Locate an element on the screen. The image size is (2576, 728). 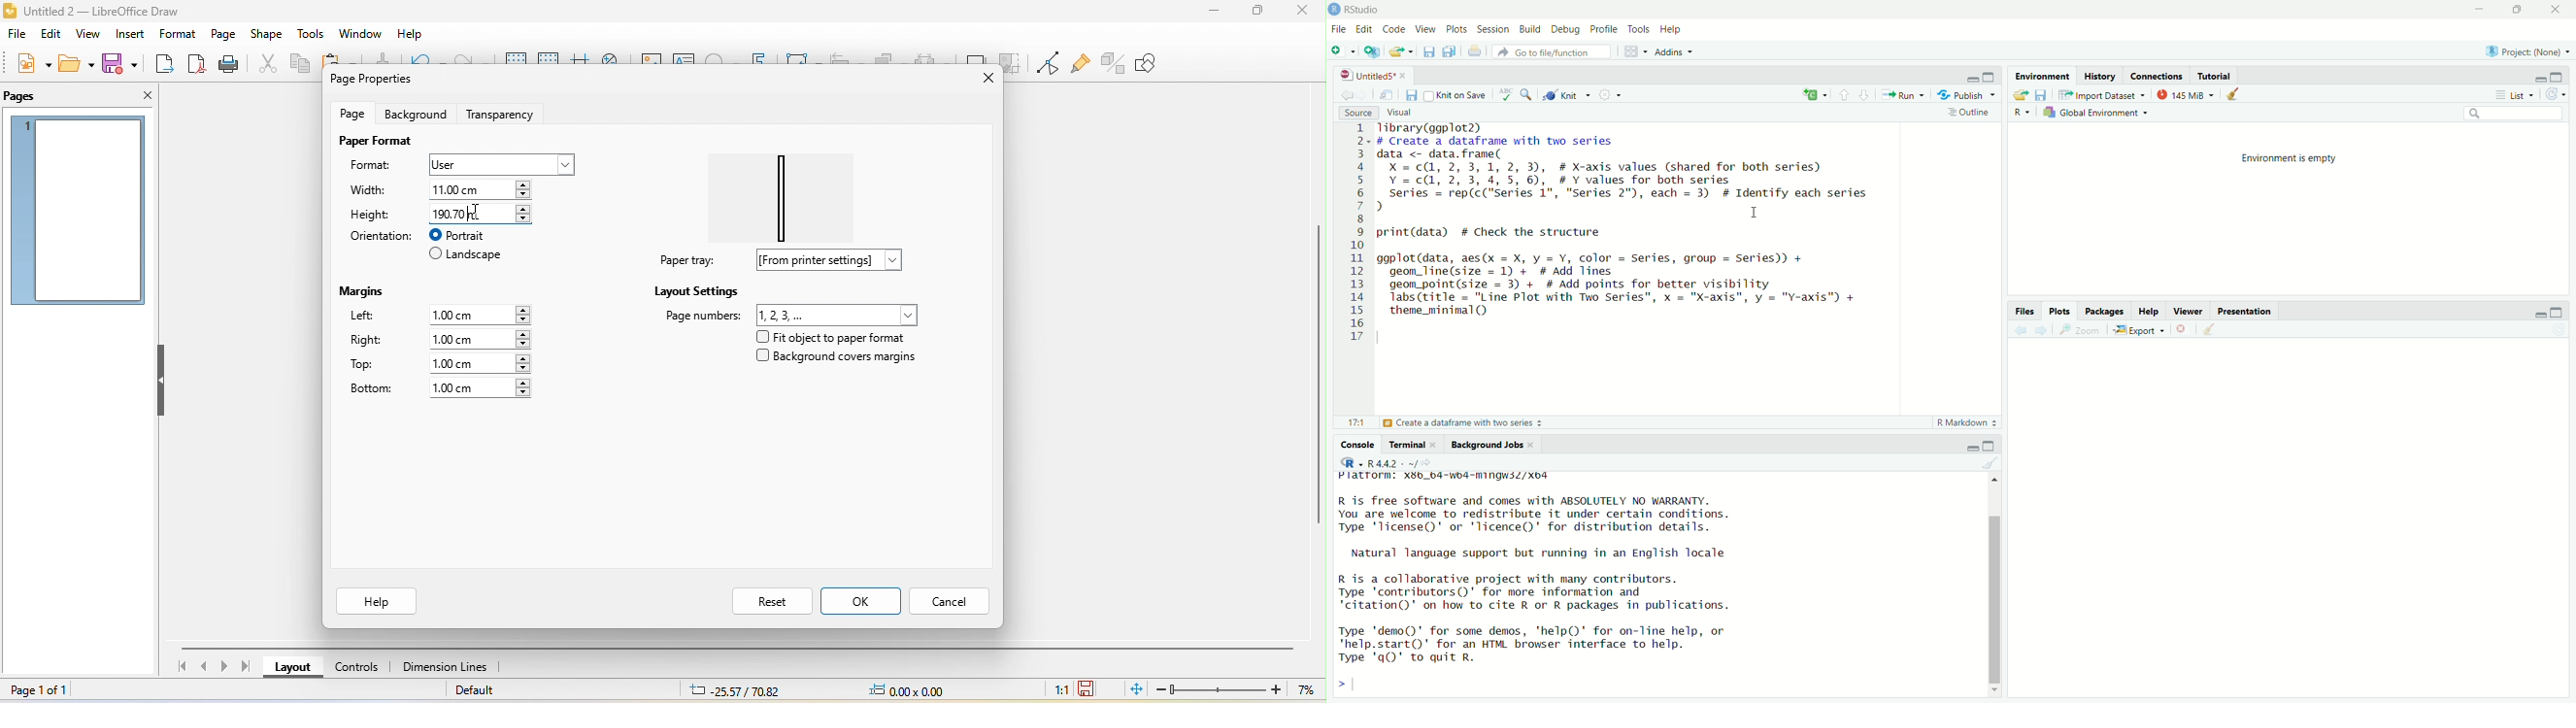
Console is located at coordinates (1358, 444).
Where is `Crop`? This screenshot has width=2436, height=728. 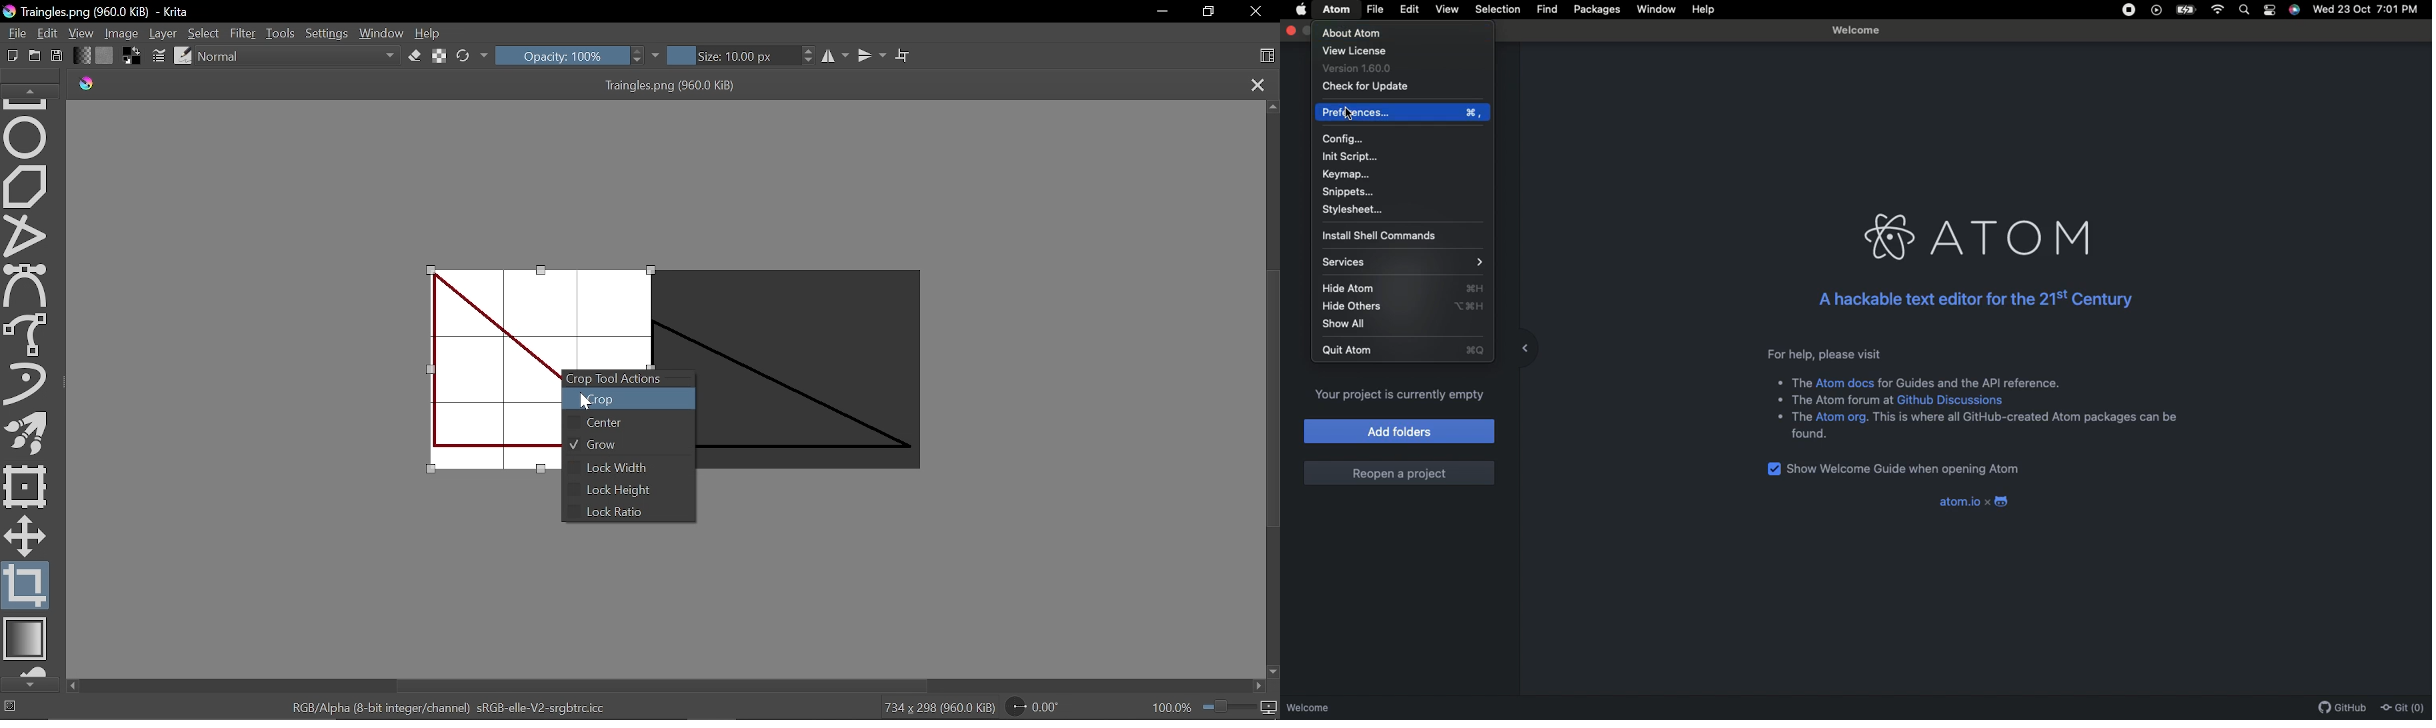
Crop is located at coordinates (603, 400).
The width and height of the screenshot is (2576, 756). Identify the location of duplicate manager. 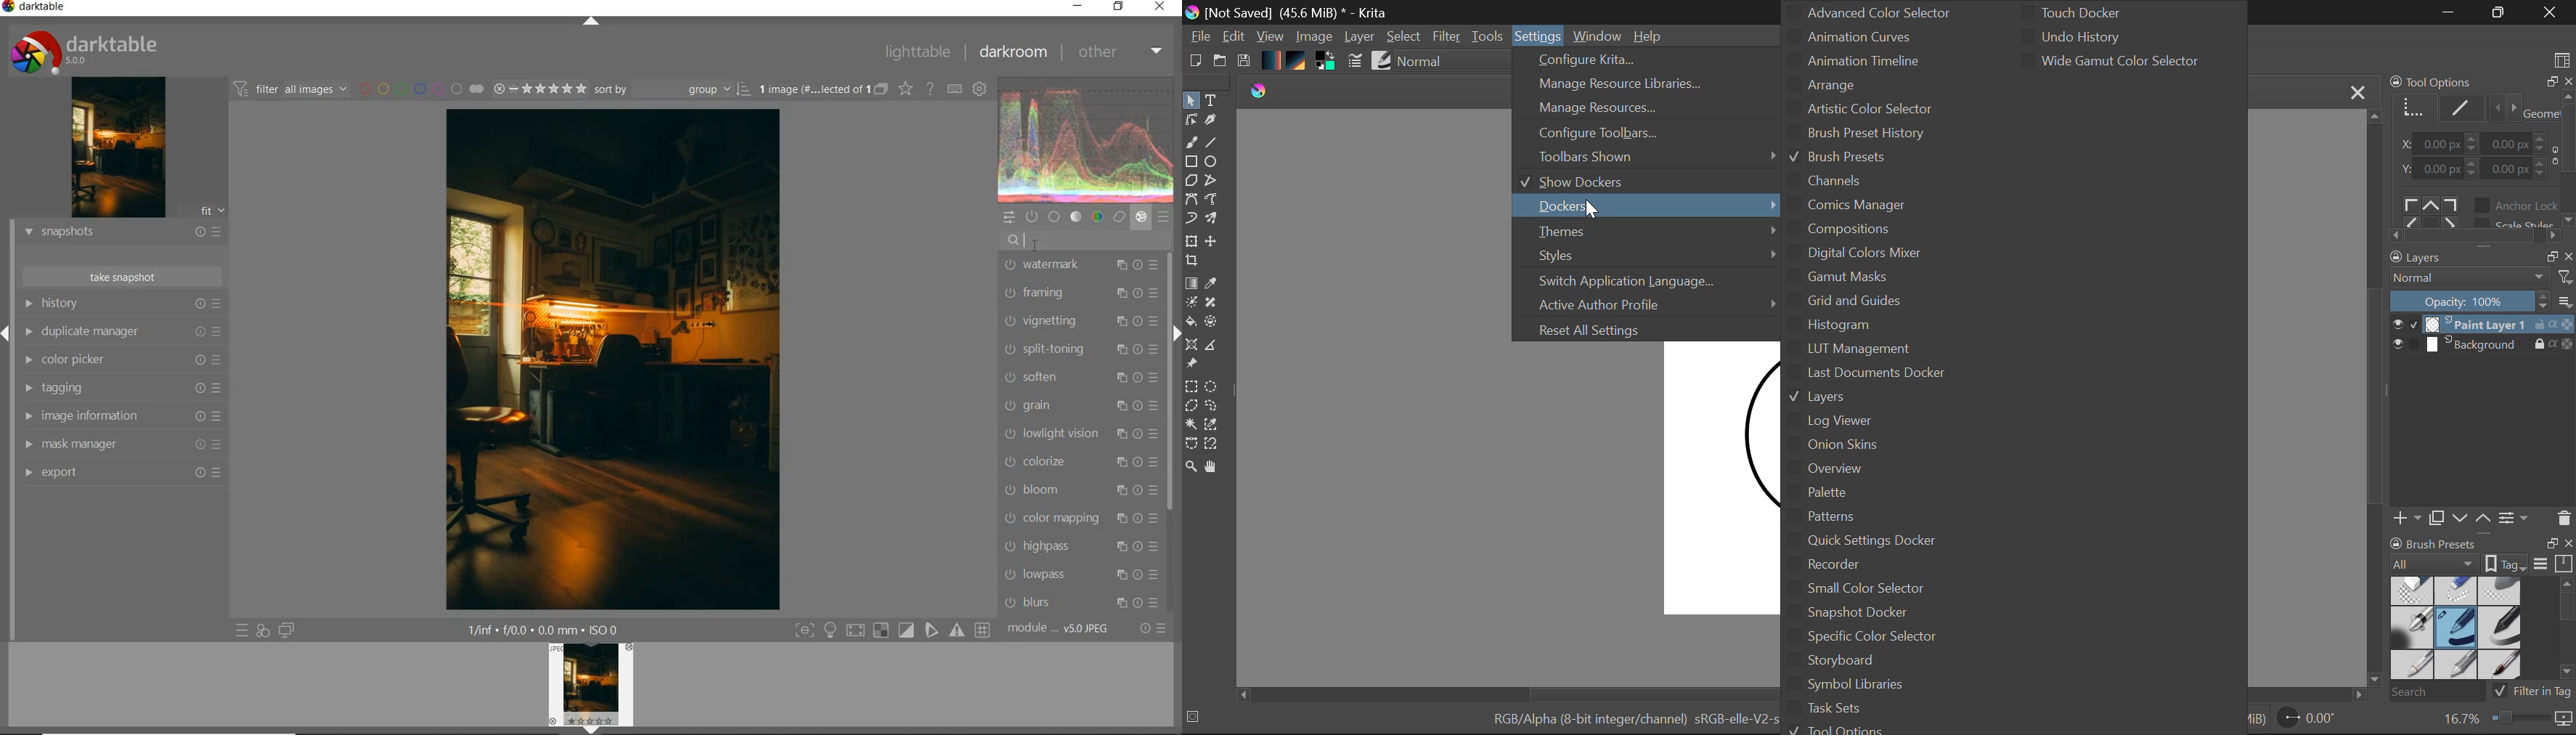
(119, 332).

---*---

Retype every record above word for word, leaving the pictures out.

RESPONSE:
Locate an element on the screen. The image size is (2576, 728). 
Console is located at coordinates (1358, 444).
Where is `Crop`? This screenshot has width=2436, height=728. 
Crop is located at coordinates (603, 400).
The width and height of the screenshot is (2576, 756). Identify the location of duplicate manager. 
(119, 332).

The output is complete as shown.